Stored items
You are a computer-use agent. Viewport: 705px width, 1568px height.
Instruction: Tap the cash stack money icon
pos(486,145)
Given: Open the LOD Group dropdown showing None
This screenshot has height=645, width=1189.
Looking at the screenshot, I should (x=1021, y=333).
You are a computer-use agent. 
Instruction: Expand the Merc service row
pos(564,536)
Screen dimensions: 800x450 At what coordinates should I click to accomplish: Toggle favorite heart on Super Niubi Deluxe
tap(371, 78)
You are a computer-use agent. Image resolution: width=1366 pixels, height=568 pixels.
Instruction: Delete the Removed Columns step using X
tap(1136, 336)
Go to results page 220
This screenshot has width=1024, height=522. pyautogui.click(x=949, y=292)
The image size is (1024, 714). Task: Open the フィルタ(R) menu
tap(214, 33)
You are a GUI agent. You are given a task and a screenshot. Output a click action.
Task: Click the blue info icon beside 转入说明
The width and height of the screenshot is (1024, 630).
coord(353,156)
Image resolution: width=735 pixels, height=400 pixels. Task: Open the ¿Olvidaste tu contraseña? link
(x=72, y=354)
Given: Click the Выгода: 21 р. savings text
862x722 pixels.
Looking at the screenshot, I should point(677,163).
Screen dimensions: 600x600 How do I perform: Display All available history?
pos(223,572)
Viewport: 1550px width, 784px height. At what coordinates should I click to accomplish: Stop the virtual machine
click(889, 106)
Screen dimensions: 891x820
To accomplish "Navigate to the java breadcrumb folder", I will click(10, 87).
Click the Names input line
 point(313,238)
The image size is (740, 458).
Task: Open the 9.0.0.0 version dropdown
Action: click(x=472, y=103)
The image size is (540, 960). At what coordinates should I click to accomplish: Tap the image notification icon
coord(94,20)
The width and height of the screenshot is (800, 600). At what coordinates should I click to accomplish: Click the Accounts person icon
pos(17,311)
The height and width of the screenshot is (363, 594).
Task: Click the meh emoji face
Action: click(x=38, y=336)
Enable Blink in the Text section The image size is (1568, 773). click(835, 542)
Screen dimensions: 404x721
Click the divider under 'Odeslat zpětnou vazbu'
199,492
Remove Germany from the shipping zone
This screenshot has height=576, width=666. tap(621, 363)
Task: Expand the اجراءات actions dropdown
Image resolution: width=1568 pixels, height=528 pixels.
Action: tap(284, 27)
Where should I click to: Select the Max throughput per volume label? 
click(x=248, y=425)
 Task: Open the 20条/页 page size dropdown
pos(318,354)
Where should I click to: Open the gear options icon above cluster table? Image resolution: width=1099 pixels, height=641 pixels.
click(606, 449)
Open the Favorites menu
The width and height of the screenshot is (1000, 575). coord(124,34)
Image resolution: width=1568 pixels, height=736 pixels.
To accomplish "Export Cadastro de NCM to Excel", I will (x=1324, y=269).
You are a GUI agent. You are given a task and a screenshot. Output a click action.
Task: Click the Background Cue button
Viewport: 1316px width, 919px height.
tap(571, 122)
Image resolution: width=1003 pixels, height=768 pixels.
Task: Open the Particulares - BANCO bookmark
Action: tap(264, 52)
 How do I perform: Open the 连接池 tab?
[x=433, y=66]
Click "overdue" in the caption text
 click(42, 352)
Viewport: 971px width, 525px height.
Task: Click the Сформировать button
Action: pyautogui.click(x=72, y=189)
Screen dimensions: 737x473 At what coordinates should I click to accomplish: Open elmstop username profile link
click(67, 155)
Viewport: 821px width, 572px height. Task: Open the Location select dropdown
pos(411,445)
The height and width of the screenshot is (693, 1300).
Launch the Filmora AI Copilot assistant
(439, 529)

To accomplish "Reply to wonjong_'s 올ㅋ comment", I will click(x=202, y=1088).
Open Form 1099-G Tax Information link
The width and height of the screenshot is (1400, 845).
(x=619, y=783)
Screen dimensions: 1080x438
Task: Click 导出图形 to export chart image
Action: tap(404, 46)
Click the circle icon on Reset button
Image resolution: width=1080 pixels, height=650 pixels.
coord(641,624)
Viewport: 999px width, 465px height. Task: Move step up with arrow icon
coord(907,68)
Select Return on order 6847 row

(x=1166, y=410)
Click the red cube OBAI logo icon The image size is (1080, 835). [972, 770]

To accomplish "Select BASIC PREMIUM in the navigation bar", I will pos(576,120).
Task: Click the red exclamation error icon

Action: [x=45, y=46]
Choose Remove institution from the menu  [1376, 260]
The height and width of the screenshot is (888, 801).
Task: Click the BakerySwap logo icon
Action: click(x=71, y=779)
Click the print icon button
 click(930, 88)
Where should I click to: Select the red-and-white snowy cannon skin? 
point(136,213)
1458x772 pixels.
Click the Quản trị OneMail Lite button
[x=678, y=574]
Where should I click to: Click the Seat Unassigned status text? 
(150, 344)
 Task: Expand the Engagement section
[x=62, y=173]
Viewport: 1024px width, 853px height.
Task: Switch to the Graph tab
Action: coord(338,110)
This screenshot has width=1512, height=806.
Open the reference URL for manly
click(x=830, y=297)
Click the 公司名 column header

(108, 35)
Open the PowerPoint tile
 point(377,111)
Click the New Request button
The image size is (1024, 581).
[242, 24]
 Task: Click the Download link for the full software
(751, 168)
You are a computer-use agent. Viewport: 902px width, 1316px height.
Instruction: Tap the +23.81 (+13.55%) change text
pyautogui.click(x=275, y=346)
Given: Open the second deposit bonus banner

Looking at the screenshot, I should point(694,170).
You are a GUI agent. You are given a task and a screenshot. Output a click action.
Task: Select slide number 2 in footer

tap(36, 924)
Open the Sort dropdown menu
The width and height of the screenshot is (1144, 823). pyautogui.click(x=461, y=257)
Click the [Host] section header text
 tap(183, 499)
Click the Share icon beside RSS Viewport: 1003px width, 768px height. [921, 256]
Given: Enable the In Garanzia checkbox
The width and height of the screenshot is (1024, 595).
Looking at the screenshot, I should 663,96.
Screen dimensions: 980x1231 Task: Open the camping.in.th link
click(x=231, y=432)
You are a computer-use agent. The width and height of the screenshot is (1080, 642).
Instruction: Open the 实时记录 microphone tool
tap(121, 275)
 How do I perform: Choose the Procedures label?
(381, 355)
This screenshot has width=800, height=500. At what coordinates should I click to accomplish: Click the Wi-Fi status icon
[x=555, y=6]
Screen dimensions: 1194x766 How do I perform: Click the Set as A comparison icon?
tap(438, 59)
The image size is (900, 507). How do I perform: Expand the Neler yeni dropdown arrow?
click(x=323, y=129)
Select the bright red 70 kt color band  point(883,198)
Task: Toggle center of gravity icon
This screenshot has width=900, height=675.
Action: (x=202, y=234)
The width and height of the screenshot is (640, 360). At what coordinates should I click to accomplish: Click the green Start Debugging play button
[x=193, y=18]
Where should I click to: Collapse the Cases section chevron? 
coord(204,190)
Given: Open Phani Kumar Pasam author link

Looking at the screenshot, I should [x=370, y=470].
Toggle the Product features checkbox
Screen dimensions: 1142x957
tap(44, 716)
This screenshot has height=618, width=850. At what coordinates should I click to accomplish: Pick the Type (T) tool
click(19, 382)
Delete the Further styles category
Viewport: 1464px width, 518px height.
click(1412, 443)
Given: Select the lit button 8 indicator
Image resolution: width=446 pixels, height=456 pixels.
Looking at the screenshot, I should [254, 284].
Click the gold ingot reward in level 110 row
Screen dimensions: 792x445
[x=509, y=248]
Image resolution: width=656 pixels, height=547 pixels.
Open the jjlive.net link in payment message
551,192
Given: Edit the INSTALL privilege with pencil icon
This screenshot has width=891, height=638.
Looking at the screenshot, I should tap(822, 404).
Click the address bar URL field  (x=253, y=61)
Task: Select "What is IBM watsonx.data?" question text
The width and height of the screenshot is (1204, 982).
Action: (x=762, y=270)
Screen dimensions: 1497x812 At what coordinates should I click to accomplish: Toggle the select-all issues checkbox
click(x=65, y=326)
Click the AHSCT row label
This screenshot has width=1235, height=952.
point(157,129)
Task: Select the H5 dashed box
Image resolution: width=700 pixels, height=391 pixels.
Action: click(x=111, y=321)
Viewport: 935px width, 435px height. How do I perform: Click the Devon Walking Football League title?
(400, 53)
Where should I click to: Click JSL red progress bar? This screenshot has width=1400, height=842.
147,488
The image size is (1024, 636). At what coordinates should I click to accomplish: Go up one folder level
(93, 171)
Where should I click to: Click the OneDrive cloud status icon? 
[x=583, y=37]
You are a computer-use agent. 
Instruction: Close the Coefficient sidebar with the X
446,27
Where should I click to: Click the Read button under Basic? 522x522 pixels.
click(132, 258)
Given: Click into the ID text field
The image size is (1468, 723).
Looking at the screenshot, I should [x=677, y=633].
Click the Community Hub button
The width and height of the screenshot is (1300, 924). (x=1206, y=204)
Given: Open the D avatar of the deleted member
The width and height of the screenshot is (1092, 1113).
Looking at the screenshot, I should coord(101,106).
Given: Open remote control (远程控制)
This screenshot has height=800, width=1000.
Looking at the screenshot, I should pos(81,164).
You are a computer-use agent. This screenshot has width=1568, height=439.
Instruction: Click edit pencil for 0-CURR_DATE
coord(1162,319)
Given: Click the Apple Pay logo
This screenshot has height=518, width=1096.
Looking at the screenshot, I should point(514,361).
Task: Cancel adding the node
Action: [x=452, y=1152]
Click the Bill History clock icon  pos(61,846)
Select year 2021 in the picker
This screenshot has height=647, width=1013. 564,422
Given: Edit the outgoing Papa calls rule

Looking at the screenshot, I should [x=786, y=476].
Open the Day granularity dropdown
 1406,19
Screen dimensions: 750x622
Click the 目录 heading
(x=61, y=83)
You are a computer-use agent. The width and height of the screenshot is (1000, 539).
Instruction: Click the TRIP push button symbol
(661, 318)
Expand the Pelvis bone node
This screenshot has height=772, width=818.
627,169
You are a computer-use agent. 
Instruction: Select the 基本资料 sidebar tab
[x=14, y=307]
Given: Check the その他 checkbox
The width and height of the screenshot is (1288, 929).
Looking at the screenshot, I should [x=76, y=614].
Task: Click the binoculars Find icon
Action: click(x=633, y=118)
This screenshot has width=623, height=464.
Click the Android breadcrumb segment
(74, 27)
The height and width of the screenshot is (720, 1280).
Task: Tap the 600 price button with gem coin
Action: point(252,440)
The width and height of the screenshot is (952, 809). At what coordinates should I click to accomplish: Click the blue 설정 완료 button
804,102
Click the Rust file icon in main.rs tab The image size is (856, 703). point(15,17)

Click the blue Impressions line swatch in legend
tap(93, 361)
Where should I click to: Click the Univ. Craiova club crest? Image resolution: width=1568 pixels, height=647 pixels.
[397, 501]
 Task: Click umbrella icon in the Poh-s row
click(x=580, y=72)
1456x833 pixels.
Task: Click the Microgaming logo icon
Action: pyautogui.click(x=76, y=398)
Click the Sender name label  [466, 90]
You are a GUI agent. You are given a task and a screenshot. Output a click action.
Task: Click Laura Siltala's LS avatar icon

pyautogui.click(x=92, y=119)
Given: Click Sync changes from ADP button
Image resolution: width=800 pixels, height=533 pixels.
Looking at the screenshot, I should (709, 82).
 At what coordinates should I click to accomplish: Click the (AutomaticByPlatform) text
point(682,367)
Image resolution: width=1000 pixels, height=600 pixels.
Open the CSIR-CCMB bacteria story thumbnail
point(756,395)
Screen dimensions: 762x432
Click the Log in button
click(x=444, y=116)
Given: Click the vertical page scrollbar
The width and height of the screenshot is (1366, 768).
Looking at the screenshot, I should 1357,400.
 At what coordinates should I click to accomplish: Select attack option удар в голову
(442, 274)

Task prompt: Tally the lines in the entries above that hold the string "beside" and state the tally alone.

Answer section: 2